Estava grávida, sentia-se fraca e se esforçava a alimentar em todos os momentos necessários, mesmo que não sentisse fome, sabia que à àquela altura era ser egoísta demais querer que tudo aquilo se acabasse, que todo o isolamento e a solidão, mesmo rodeada de tantas mulheres gentis, deixasse de existir. Sua barriga havia crescido, o que a impedia de caminhar para tão longe, e quando Ali estava acordado ela fazia questão de lhe ensinar e esboçar os melhores sorrisos que guardava em si, eram manhãs intensas e complicadas em meio a dores que nunca sentiu, ao desconforto que habitava sua pele, sabia que corria riscos com aquela gravidez, já não era tão jovem, aquela impossibilidade ainda a assustava, porque não sabia o que esperar de Lauren quando ela descobrisse, ficaria tão feliz? Ainda se sentia despreparada? O que sentiriam juntas?

Não conseguia fechar seus olhos ao pensar naquilo tudo.

Não havia meios tecnológicos de última geração que pudesse acompanhar a gravidez, não podia despertar suspeitas porque era decretar sua morte, havia o momento certo para se mostrar ao mundo de seu esconderijo, o momento em que Al Sisi estivesse em completo declínio, o momento de eleições, o que a fez se submeter aos cuidados de um jovem médico que ia naquela vila uma vez a cada mês para cuidar das mulheres isoladas da sociedade egípcia, ele foi o único a acompanhar sua saúde, mesmo sem saber quem era, a tratou com tanta gentileza que Karila fez questão de guardar seu rosto assim como o de cada mulher daquela vila.

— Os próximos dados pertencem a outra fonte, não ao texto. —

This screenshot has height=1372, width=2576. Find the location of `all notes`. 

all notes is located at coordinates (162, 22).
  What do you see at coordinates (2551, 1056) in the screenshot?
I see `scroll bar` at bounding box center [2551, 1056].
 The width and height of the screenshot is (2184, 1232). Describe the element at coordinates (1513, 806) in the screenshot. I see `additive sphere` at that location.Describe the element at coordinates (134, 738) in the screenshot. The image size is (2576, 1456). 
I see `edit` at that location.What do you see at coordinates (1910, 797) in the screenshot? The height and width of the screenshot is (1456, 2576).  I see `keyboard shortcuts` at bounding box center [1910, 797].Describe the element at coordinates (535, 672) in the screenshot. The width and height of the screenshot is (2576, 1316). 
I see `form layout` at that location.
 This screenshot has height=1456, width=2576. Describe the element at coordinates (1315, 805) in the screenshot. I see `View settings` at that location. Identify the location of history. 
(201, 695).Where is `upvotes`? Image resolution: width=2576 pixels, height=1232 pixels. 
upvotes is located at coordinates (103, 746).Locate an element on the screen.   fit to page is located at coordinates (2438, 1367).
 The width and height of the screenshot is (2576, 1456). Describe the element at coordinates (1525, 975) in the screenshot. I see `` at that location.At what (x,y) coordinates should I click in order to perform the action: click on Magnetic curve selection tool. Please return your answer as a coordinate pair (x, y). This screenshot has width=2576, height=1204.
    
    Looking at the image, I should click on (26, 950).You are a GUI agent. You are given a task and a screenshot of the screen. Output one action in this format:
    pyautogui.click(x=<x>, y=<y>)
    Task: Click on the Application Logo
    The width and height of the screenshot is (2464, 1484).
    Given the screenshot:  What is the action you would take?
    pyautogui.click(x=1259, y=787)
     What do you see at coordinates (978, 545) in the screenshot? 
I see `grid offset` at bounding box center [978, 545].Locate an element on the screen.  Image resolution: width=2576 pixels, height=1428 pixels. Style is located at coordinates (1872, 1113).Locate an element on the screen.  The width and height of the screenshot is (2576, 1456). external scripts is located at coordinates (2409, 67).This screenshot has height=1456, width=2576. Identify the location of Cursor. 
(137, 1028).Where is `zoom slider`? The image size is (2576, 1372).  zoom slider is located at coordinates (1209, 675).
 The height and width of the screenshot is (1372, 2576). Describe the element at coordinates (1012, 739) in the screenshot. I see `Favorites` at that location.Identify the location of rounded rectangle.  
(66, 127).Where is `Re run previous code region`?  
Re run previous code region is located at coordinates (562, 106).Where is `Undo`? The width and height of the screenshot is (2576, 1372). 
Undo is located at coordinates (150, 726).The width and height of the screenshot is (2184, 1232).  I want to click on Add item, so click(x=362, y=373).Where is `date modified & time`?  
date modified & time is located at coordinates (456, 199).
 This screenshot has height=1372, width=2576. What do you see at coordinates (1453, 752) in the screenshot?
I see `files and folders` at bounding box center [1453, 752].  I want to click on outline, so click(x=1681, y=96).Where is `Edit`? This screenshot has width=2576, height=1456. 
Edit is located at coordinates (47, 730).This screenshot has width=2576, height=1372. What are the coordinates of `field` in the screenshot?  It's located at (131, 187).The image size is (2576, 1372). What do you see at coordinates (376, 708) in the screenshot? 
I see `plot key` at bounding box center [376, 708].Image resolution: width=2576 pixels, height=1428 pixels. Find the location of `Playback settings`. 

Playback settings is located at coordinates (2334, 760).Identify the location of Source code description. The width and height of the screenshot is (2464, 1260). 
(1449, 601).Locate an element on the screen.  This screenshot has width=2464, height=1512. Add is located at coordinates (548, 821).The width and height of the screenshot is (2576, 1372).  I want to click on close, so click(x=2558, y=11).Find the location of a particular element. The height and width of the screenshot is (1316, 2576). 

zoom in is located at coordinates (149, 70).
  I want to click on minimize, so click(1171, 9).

Suas vidas mudariam assim que ela pudesse ser ela novamente, havia se prometido aquilo. A mãe de Ina não seria mais uma mulher que dependeria de cuidados alheios para sobreviver, a tiraria daquele lugar como havia prometido a sua filha quando a deixou ir para uma vida de luxo em um país isolado em que ninguém sabia de sua identidade.

Mesmo sofrendo tanto, sentindo tanta dor, não era capaz de tecer reclamações, de romper os protocolos e regras, não reclamou que queria mais conforto, que queria comidas diferentes, que queria seu Corão ou que precisava de um celular para destruir todos os sacrifícios que haviam feito para que ficasse viva, ela simplesmente aceitou cada empecilho, se agarrando ao lenço que Lauren havia deixado consigo para obter forças e se levantar todas as manhãs.